Cultivating the Green Consumer
McKinsey & Company’s Sheila Bonini and Jeremy Oppenheim examine the disconnection between the high percentage of consumers who say that they want to buy ecologically friendly products, and the small market share for green product lines. They conclude that businesses must lead the way, removing the hurdles between would-be green consumer intentions and purchasing behaviors.
Can Impact Investing Help Save the Planet?
Dan Winterson, Eric Hallstein, and Camilla Seth—of the Bay Area Conservation Program, JP Morgan Chase, and Nature Conservancy, respectively—summarize top findings from a cross-sector study on impact investing efforts in global conservation. They note that while the market is nascent, it is expanding quickly and bringing about new business models that will require impact analysis.
Bottom-Up Solutions to Mitigating Climate Change
Much political action regarding climate change has focused on fashioning long-term multilateral agreements to curb carbon emissions. In this feature article, founder of the Indian consulting firm Okapi Jessica Seddon and University of California San Diego professor Veerabhadran Ramanathan argue that bottom-up, cross-sector efforts by social entrepreneurs, NGOs, impact investors, and philanthropists can slow near-term warming.

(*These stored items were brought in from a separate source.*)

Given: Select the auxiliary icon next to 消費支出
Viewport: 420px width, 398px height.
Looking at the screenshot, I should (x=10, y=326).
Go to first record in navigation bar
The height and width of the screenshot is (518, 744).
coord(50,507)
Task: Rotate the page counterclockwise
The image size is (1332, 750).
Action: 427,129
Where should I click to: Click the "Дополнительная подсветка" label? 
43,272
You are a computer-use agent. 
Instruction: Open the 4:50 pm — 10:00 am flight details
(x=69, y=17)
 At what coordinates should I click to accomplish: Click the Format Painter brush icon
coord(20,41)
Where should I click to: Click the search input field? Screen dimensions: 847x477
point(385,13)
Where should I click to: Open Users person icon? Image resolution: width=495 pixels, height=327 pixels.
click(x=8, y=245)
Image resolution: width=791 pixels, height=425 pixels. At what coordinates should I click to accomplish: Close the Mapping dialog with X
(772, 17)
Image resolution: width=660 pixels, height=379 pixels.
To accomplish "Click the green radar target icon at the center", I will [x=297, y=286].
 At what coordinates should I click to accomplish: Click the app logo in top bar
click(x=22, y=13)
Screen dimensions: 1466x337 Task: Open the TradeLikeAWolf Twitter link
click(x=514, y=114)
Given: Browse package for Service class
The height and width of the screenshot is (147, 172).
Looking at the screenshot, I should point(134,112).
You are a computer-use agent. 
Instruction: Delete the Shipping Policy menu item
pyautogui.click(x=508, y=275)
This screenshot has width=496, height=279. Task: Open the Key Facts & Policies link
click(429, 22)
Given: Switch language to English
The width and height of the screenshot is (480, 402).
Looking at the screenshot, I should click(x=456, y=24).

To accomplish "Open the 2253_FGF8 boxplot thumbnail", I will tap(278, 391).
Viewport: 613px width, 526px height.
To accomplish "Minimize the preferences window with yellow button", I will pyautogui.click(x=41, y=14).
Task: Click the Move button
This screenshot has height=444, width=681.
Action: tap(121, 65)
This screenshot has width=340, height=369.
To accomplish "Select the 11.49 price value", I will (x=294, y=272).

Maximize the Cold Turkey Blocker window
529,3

Saving the Earth: Four Conflicting Campaigns
Author Carol Sanford identifies four distinct visions for the future within the modern environmental movement: those who believe technological innovation can solve the problem, those who advocate for changes in consumer behavior, those who promote alternative lifestyles viewing humans as a part of nature, and those who are primarily focused on raising awareness.
Making Conservation Finance Investable
In this up-for-debate series, Fabian Huwyler, Juerg Kaeppeli, Katharina Serafimova, Eric Swanson, and John Tobin present a new investor-driven approach to conservation finance developed by Credit Suisse, World Wide Fund for Nature, and McKinsey & Company, and argue that it has the potential to both conserve vital ecosystems and reap profitable financial returns. This article includes six responses from impact investing thought leaders.
Squaring Global Poverty with Climate Change
Pritzker Innovation Fund Founder Rachel Pritzker takes a look at the correlation between access to modern energy services and standards of living worldwide. She suggests that meeting the energy demands to raise quality of life in developing world without destroying the planet will require a new approach to climate and energy issues.
Design for Cleaner Living
This article spotlights Saaf India Foundation, a social enterprise that has employed design thinking to develop prototypes for improving waste management in India. Solutions include creating a market for recyclable materials, soliciting celebrity endorsements to reduce litter, and redesigning components of India’s busy railway system.
A New Approach to Global Conservation
Though the US’s national parks system has proved a major success for the conservation movement, Steve McCormick, former president and CEO of the Nature Conservancy, points out that protected areas contain less than five percent of Earth’s species. To revitalize the conservation movement, we will need a shift in mindset: from protecting nature from people to conserving nature for people.